On being called lazy: “It seems now that people scoring goals is secondary. You need to be able to be chasing this, chasing that, doing this, doing that and then scoring goals.
“The most important thing in a team is to score, and if I am doing that it doesn’t bother me what anyone says.
“If people say to me ‘you are not working hard enough’ automatically I would say to them ‘Well, I’d rather be like I am’. I work hard enough for the team. I put a shift in.
“It’s only been the last couple of seasons when it’s come up. I’m 34 at the start of next season, so you have to adapt your game and change the way you play.”
On Paul Lambert: “What shocked me was that it came out of the blue. When Lambert came in, I was made captain. But then we had a few conflicts on the training pitch. A few of his ideas I didn’t agree with and it just kind of went from there.
“At the end of the season he said ‘I’m going to put you in another changing room with the other lads. With the kids’. Me, Stevie Ireland, Alan Hutton.

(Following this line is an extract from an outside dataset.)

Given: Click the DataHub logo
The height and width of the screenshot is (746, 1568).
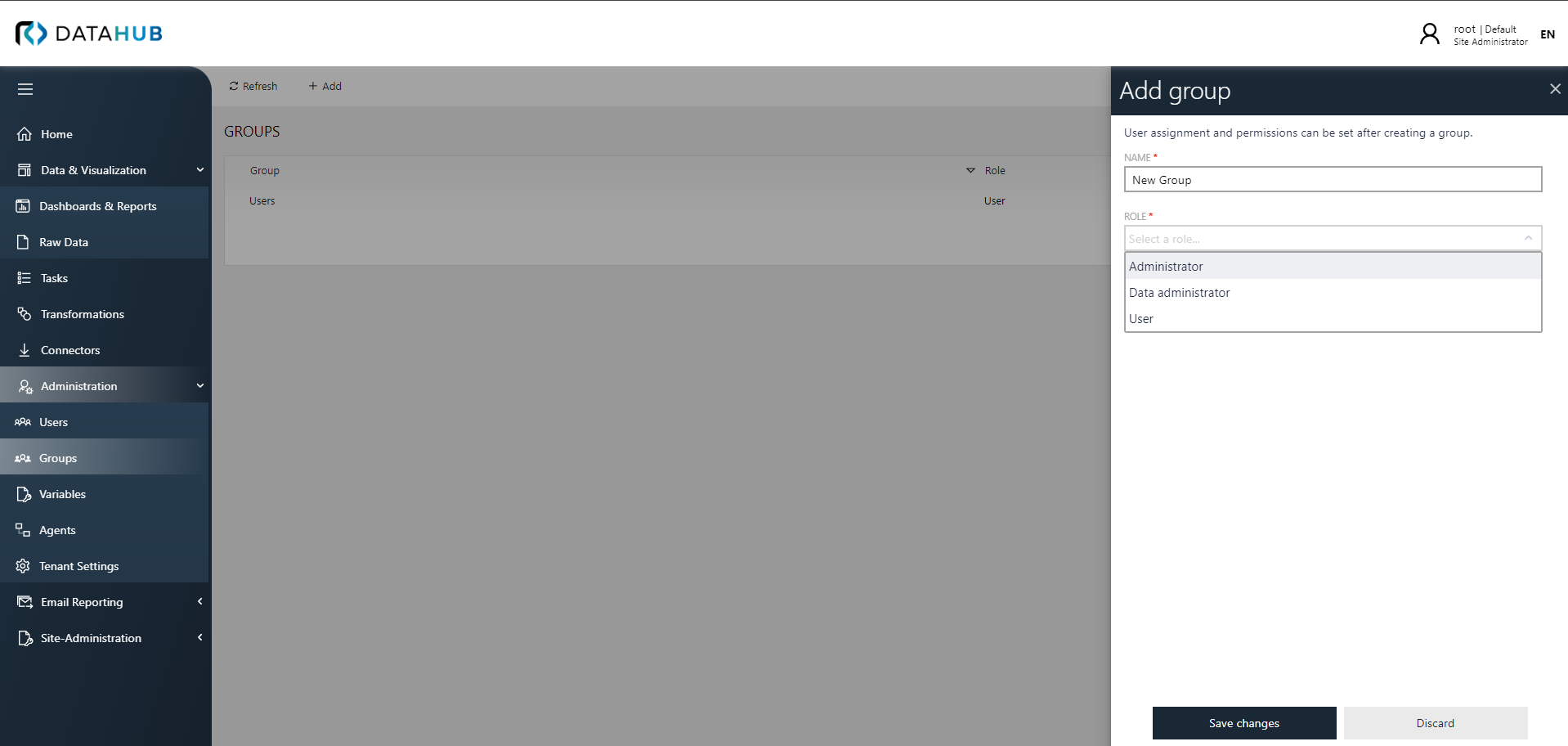Looking at the screenshot, I should 88,33.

“He said he wasn’t going to use us, but 12 months down the line he had to come back and say ‘we need you now, you are back in the squad’.
“That kind of summed up Lambert and that whole period he was at Villa.

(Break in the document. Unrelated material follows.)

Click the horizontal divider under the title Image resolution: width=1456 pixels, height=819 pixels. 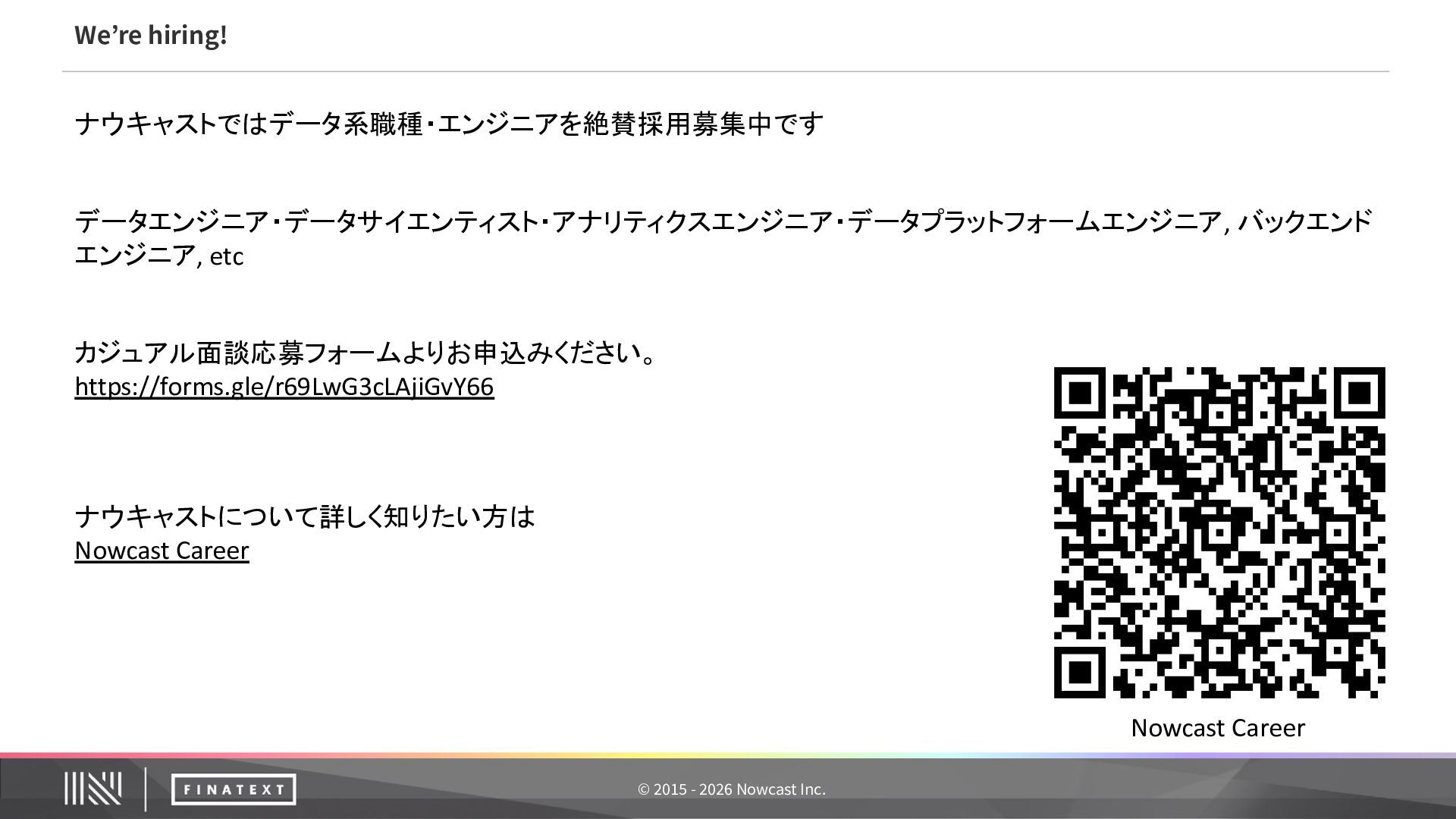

“I was angry. I managed to contain it, but my friends and family were angrier because it just didn’t make any sense.
“A few times I tried to talk to Lambert but didn’t get any answers. Hutton signed a new contract and I said to Lambert ‘what’s going on?’

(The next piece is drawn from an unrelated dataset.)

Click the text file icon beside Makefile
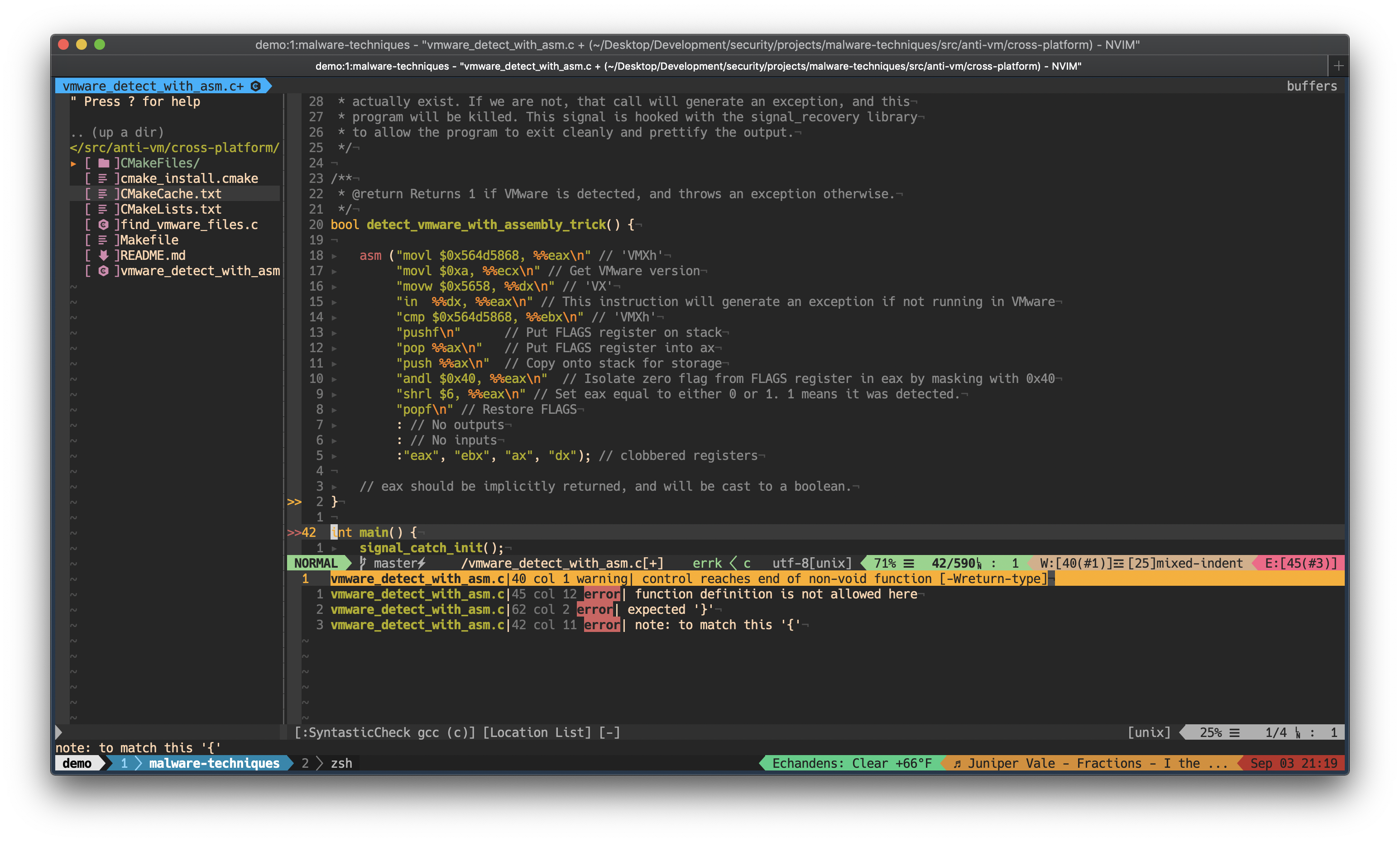Viewport: 1400px width, 842px height. (103, 240)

“He said it was nothing to do with him, it was to do with Tom Fox (chief executive), so he just put everything on him.
“I heard many times it was about cutting wages. But just because I wasn’t in the squad didn’t mean they weren’t paying me. No one could get any definitive straight answer.”
On not playing: “It does my head in. It puts me in a bad mood. I hate it. There is nothing worse than trying hard all week and then your reward is the game on a Saturday and you don’t get it.
“The motivation point comes in when you think ‘You know what? I’m going to show the manager I’m good enough’.
“Some players get used to it, but it is something I will never get used to. When I get home I’m miserable. I moan and moan.”
Stability would be a good starting point for next season’s rebirth of Derby. A calmer hand from owner Mel Morris.
“After the couple of seasons we’ve had with managers, it feels like you just keep changing schools,” said Bent. “Every first day it’s like ‘I’ve got to impress the manager’.
“Even if you’ve had the career I’ve had, I’ve still got to impress him. The first day with a new manager is always a bit nervous.”
After a loan with Brighton, which he liked and has only congratulatory words for their manager, Chris Hughton, it was McClaren who ended Bent’s hell at Villa by taking him on loan and making it permanent.
The plan is that next season is Derby’s and Bent’s last in the Championship.
He will be 35 by the time 2018-19 comes round. One last go.
“I haven’t spoken to Gary Rowett much, but the one thing I’d say is that he makes things perfectly clear,” says Bent.
“I’ve bought into his methods. He’s a good manager and I feel we are going in the right direction.”
Bent scored his first goal at 17 for Ipswich against Newcastle in a 4-1 League Cup defeat.
“More goals in me? Loads. Those guys, Zlatan Ibrahimovic, Defoe, are still doing it, they are my age. There’s no reason why I can’t.
“When people have asked me ‘what’s it like to play in the Premier League?’, like Will Hughes here at Derby, I’ve always said it’s the biggest showcased league in the world.
“Why wouldn’t you want to play in it?
“I use it as motivation to the lads here. I’d like another Premier League season. Hopefully this year coming is our year.”
*This article originally featured in the May 7th edition of the FLP.